= Work task =
In the listing below, locate the line containing "Top-Themen (84, 99)" and the line containing "2025/24年最新商品 (111, 1385)". Output both of them and every line between, exactly as written, and nothing more.

= Supplied entries =
++++++++++
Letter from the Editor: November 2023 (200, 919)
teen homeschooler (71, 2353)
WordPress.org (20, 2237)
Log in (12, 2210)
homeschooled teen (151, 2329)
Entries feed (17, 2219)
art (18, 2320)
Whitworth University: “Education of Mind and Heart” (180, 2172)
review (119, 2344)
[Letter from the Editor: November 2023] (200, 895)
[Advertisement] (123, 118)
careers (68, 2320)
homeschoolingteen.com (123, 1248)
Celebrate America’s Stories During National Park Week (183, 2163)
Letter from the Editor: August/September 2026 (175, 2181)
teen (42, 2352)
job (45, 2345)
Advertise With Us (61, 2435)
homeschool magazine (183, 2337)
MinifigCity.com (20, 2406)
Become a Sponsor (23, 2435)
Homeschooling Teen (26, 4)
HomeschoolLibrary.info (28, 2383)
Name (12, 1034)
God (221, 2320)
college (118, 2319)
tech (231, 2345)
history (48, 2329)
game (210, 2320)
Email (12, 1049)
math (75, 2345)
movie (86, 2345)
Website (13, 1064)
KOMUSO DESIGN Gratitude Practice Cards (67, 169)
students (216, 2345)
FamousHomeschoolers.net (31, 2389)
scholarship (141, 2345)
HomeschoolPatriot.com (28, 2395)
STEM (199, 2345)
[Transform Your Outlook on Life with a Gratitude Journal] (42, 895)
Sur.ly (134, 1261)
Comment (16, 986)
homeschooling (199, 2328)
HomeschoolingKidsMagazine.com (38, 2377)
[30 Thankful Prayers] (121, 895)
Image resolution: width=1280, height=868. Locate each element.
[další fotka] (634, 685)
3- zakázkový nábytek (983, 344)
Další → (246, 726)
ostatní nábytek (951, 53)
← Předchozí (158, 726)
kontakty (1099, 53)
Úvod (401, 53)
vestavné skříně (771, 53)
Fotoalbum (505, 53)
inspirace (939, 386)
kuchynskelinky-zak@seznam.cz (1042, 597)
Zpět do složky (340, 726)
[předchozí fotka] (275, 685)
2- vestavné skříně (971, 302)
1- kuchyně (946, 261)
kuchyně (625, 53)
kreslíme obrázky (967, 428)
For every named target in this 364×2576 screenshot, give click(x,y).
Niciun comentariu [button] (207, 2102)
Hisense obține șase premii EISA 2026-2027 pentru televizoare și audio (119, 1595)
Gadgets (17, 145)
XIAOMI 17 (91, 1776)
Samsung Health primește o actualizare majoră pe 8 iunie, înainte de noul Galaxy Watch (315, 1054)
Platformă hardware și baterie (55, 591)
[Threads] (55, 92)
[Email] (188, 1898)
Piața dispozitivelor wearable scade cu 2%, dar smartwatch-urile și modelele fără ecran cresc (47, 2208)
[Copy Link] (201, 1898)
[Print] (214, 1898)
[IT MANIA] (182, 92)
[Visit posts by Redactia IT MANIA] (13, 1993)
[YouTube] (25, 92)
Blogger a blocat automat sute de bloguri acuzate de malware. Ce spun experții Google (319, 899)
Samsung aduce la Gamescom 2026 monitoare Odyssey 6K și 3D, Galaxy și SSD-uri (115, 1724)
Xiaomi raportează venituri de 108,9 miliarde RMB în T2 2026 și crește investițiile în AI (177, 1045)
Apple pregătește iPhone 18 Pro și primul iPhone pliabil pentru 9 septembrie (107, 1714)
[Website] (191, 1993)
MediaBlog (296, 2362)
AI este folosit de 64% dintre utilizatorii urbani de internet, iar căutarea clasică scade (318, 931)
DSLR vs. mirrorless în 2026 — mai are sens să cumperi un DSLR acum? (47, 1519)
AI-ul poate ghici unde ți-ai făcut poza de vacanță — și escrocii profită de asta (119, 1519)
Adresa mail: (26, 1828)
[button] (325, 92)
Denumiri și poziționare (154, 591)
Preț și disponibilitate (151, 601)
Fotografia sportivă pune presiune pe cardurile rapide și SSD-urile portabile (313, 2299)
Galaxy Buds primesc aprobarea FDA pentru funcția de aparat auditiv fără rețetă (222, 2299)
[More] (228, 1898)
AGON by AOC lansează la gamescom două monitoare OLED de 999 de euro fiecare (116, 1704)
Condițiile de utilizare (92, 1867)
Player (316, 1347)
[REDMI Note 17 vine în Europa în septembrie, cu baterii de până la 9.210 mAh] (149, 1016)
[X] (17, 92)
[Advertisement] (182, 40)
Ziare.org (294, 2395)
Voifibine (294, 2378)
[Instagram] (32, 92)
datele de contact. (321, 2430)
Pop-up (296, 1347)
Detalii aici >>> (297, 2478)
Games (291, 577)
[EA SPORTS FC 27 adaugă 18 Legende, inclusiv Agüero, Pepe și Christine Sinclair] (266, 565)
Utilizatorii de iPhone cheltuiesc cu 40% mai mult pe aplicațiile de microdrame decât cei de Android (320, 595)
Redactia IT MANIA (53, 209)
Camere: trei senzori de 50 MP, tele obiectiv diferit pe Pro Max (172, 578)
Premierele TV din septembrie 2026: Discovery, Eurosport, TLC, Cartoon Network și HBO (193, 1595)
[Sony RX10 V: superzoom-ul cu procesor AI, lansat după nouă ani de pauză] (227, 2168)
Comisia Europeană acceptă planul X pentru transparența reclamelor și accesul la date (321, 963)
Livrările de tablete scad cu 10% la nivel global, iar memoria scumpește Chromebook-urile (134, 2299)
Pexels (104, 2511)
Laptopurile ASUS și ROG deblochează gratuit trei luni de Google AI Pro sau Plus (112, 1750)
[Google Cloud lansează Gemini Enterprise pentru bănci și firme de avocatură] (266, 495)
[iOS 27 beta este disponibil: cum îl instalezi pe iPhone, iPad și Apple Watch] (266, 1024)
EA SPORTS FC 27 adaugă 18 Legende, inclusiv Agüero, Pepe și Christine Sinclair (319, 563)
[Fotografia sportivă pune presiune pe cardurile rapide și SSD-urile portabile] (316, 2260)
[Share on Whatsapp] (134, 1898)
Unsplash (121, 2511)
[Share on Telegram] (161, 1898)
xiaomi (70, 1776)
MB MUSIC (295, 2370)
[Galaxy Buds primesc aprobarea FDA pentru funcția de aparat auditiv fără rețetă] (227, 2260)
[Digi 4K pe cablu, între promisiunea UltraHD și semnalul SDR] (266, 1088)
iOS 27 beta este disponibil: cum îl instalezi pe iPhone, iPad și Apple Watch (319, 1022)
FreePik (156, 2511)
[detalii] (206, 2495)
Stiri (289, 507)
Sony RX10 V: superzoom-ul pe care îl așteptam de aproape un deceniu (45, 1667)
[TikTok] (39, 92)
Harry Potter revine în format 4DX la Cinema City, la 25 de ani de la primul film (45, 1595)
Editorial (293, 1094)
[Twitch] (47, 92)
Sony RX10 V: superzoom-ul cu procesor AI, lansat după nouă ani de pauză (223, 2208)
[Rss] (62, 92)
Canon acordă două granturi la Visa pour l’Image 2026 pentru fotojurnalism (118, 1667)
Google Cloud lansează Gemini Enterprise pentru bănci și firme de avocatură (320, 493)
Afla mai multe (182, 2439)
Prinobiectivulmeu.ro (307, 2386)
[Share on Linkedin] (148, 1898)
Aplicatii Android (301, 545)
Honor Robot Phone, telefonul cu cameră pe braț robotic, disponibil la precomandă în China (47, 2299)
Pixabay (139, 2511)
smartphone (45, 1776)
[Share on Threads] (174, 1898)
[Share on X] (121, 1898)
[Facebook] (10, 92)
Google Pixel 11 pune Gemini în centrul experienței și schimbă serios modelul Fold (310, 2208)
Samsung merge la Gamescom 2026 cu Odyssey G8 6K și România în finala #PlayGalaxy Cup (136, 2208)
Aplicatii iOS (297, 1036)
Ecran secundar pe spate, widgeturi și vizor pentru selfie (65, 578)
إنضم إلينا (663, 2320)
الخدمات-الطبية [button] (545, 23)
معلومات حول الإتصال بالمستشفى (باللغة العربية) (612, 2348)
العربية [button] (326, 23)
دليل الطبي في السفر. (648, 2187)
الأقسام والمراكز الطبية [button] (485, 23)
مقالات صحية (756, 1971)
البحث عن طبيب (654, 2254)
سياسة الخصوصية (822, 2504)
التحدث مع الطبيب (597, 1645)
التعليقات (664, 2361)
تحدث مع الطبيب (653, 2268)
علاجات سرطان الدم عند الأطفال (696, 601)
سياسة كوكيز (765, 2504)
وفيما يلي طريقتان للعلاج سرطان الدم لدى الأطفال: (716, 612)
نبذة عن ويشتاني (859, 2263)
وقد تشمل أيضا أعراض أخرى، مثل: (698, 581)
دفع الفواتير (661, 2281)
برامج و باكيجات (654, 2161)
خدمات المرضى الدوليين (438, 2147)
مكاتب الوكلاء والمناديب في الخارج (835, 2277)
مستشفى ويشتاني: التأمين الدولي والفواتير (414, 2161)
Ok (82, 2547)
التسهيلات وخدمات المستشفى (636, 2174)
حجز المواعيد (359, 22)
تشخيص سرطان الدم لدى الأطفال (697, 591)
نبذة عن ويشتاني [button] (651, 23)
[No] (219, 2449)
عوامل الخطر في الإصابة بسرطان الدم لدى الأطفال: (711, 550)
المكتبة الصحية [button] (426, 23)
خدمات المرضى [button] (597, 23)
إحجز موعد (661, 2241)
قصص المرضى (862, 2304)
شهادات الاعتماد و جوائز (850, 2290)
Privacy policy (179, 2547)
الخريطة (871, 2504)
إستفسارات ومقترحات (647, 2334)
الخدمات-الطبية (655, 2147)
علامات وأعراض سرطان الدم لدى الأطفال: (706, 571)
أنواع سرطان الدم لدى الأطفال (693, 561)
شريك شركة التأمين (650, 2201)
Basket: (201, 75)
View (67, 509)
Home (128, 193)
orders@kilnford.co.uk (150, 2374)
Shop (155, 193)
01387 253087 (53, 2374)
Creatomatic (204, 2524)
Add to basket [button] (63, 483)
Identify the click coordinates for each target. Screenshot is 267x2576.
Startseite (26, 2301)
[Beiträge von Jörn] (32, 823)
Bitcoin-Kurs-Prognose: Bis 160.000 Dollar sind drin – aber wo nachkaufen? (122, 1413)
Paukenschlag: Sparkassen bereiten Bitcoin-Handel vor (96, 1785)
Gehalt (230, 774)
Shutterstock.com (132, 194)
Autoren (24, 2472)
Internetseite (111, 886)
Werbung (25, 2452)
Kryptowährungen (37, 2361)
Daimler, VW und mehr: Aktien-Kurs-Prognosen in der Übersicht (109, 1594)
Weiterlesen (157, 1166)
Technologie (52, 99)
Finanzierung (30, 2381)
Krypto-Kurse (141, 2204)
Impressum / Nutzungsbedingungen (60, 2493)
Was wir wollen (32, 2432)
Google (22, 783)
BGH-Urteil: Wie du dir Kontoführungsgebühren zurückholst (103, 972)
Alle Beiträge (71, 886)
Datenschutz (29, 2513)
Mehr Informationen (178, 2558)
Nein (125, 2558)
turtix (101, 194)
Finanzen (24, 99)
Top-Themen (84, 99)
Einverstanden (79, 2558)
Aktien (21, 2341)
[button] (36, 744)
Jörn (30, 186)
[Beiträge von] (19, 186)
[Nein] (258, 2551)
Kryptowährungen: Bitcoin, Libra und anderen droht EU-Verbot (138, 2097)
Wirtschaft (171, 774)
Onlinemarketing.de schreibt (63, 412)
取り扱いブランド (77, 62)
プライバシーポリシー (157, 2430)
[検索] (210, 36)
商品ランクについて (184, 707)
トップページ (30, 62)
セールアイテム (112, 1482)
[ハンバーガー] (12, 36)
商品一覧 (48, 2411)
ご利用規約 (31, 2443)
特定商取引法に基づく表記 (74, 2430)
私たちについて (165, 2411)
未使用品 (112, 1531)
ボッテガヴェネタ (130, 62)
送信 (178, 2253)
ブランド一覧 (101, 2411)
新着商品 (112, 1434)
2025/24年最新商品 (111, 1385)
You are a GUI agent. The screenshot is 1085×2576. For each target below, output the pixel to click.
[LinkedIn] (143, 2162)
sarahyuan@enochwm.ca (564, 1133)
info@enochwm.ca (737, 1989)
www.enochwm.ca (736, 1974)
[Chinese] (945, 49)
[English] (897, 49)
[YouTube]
++++++++++
= Reply =
Top-Themen (84, 99)
Einverstanden (79, 2558)
Aktien (21, 2341)
[button] (36, 744)
Jörn (30, 186)
[Beiträge von] (19, 186)
[Nein] (258, 2551)
Kryptowährungen: Bitcoin, Libra und anderen droht EU-Verbot (138, 2097)
Wirtschaft (171, 774)
Onlinemarketing.de schreibt (63, 412)
取り扱いブランド (77, 62)
プライバシーポリシー (157, 2430)
[検索] (210, 36)
商品ランクについて (184, 707)
トップページ (30, 62)
セールアイテム (112, 1482)
[ハンバーガー] (12, 36)
商品一覧 (48, 2411)
ご利用規約 (31, 2443)
特定商取引法に基づく表記 (74, 2430)
私たちについて (165, 2411)
未使用品 (112, 1531)
ボッテガヴェネタ (130, 62)
送信 (178, 2253)
ブランド一覧 (101, 2411)
新着商品 (112, 1434)
2025/24年最新商品 (111, 1385)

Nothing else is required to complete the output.